Yeni neslin sağlam karakterli yetişmesi için öğretmenlere düşen 3 önemli görev nedir?

Öğretmenlerin iyi birer rol model olarak kendilerini geliştirmeye sürekli devam etmeleri gerektiğini düşünüyorum. Bizim inancımıza göre “ilim, beşikten mezara kadar” sürmesi gereken bir çabadır. Çocukların sadece sorularını cevaplayan veya onlara bilgi yükleyen değil; alışkanlıkları, hobileri, hayatı yorumlama tarzları ile öğrencilerin önünde ufuk açan kişiler olmaları. Söylem ve eylem arasındaki tutarlılık en önemli noktalardan biridir. Öğretmenler, söylediklerinden ziyade yaptıkları ile öğrencilerin zihinlerinde yer ederler.
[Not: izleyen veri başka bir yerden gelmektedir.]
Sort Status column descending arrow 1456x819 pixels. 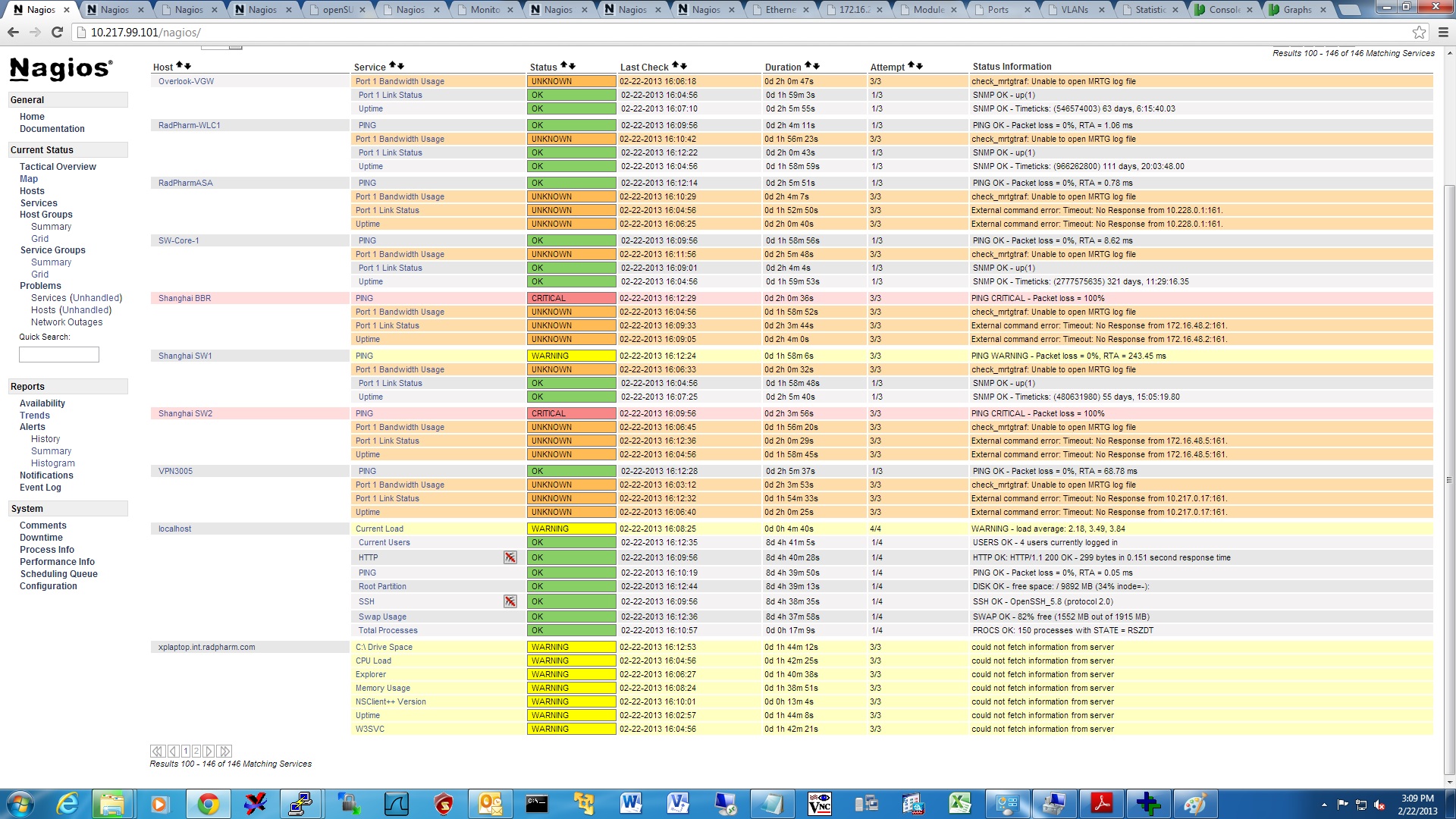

Makul ölçüde yapılan eleştirilere açık olmak ve çocukların verileni olduğu gibi alıp kabul eden bireyler değil, sorgulayan, sorular soran, doğrunun peşinde iz süren bireyler olmalarını, yani kendi ayakları üzerinde durabilmelerini desteklemeleri gerekir.

Öğretmenlerin birer “gönül insanı” olarak hareket etmeleri önemlidir. Yaptıkları işe yüreklerini katmaları, her bir çocuğun derdiyle azamî hassasiyetle ilgilenmeleri, çocukların problemleriyle yakinen ilgilenmeleri gerekir. Bu durumda çocukların gönlüne hitap eden öğretmen modeli ortaya çıkmış olur ki ondan sonra çocuğun eğitimi artık daha da kolaylaşır.
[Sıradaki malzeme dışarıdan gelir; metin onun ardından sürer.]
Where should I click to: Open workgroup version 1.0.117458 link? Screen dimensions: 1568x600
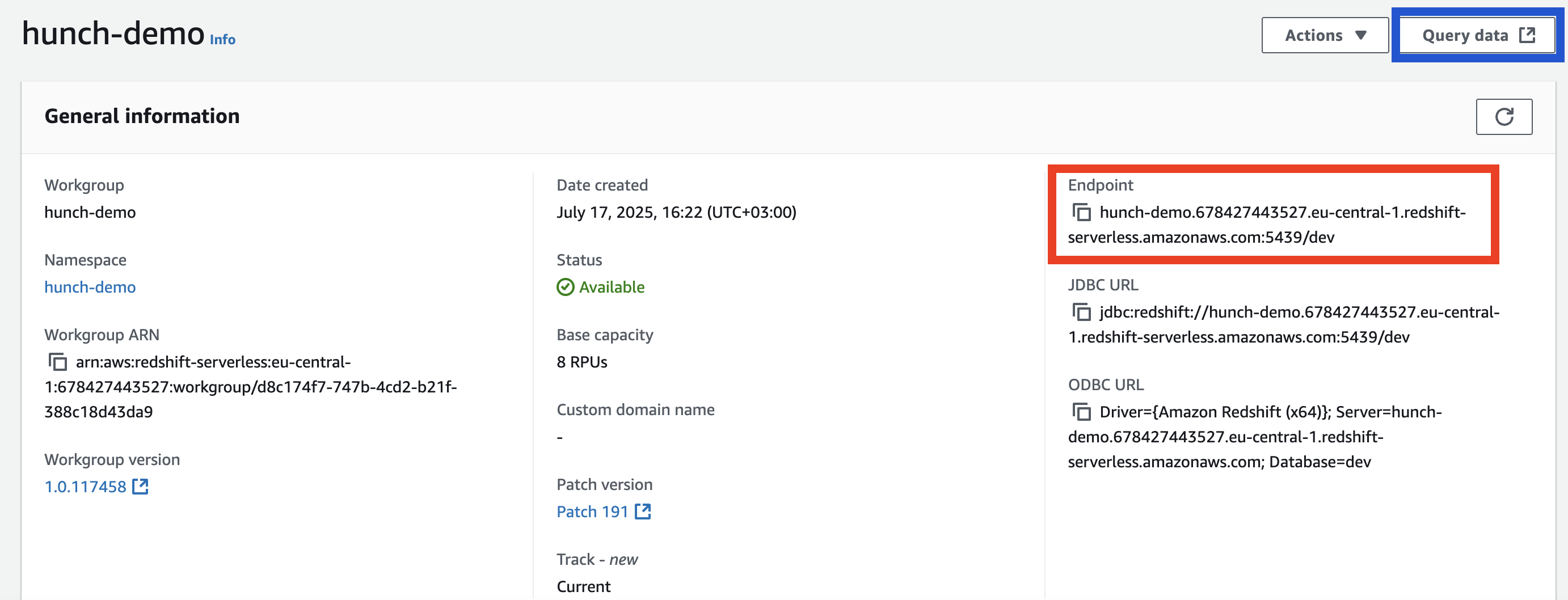85,486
ÖNDER’in eğitimcilere dönük yeni dönemde geliştirdiği bir proje varsa özet olarak paylaşır mısınız?

Gençlerimizin kitap okuma alışkanlıklarının zayıf olduğunu biliyoruz. Aslında bir başka açıdan baktığımızda bu eksikliğin sadece gençlerde olmadığını, genel anlamda kitap okuma konusunda zayıf olduğumuzu ve dolayısıyla da bunun gençlere de yansıdığını söyleyebiliriz. Türkiye genelinde uyguladığımız projeye göre öğretmenler eşliğinde öğrencilerin yılda 6 kitabı okumalarını ve bunu Türkiye genelinde 6000 gurup şeklinde yürütmeyi planlıyoruz. Formal eğitimin dışına çıkıp öğretmenin bir ağabey gibi öğrenci ile hasbihal etmesi, bu hasbihali kitap odaklı yapması birçok açıdan faydalı olacak.